The reasons for low uptake of human papillomavirus (HPV) vaccines have been well researched and widely discussed by academia and government agencies, yet this knowledge has done nothing to increase adoption. Now, the President's Cancer Panel has weighed in to give momentum to a public health campaign it views as a "profound opportunity" to prevent cancer.
An advertising blitz helped Merck ($MRK) get its HPV vaccine Gardasil off to a strong start in 2007, but criticisms of the jab--including Representative Michele Bachmann's claim it caused "mental retardation"--set back progress. In July the Centers for Disease Control and Prevention (CDC) reported the slow rise in uptake seen in previous years had stalled. The President's Cancer Panel views this as unacceptable and has published a 57-page report outlining what should be done and why.

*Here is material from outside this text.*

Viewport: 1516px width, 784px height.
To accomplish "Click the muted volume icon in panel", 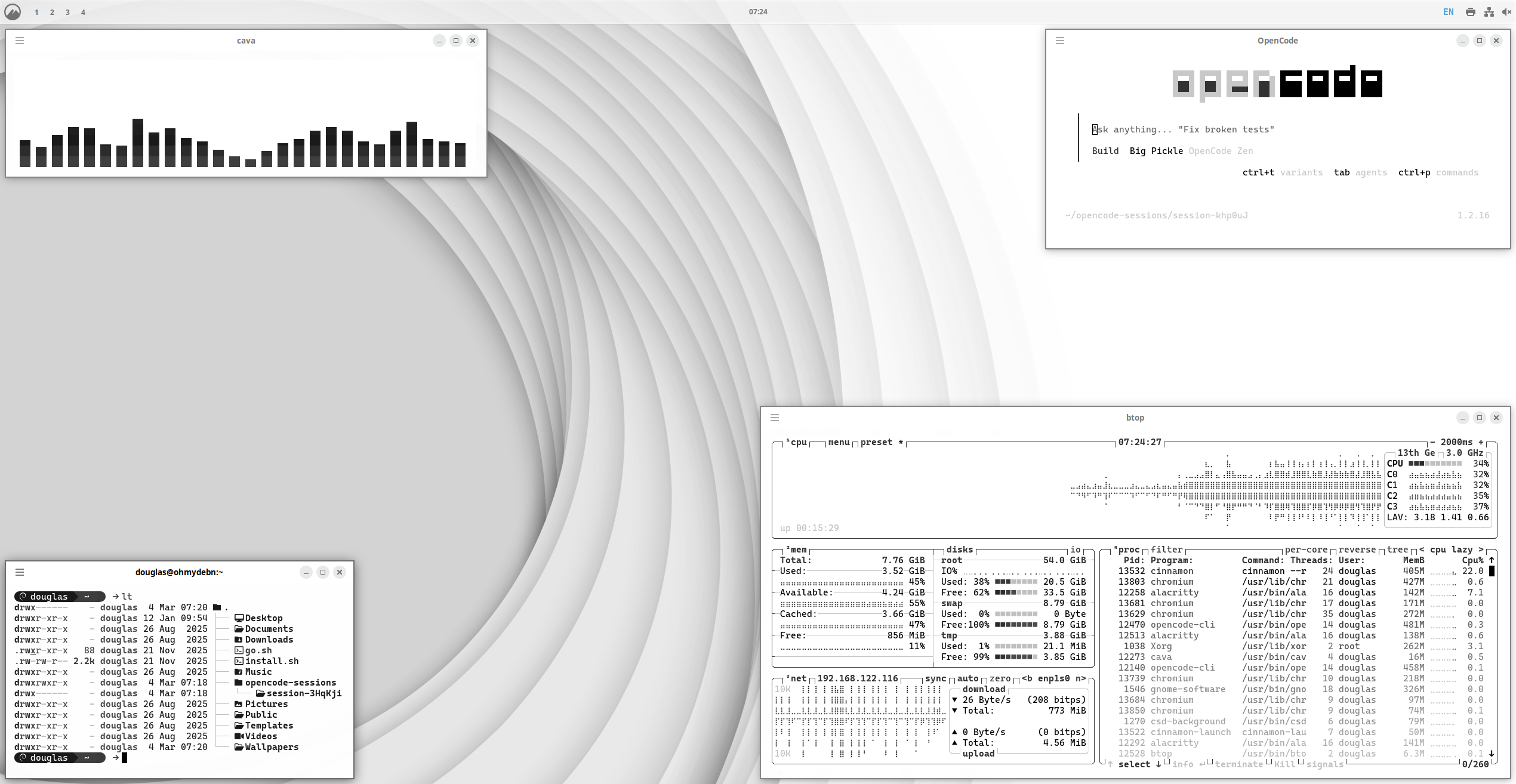I will (x=1506, y=12).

|Merck's Gardasil HPV vaccine--FierceVaccines file photo|
The strategies proposed by the panel are intended to address many of the oft-cited barriers to widespread use of HPV vaccines. For example, CDC estimates that if Gardasil or GlaxoSmithKline's ($GSK) Cervarix was administered whenever an adolescent girl visited their healthcare provider for another vaccine, more than 90% of the demographic would have received at least one dose of a HPV vaccine. The panel wants to reduce these missed opportunities by having CDC develop communication strategies for physicians. Use of electronic systems to track vaccinations is also encouraged.
Adoption of the panel's plans could cut the number of people who don't get vaccinated because they are misinformed, or simply because they don't know a product is available. Previous reports have listed both as primary reasons for low uptake. Money is another, and the panel has a plan for this too. The report proposes changing federal laws and regulations to ensure Medicaid reimbursement for HPV vaccines. In the past some healthcare practices have opted against stocking HPV vaccines because of concerns about reimbursement.
The prospect of federal laws being changed to increase uptake of HPV vaccines is potentially a big boost for Merck, which has cornered the HPV vaccine market in the U.S. Other recommendations could place pressure on sales and vaccine development though. The panel calls for the U.S. to consider switching to a two-dose regimen, as is now used in some parts of Canada. Dropping one dose from the schedule would ease adherence woes, but also chip away at Merck's sales. The panel is encouraging research into HPV vaccine formulations that aren't delivered by injection, too.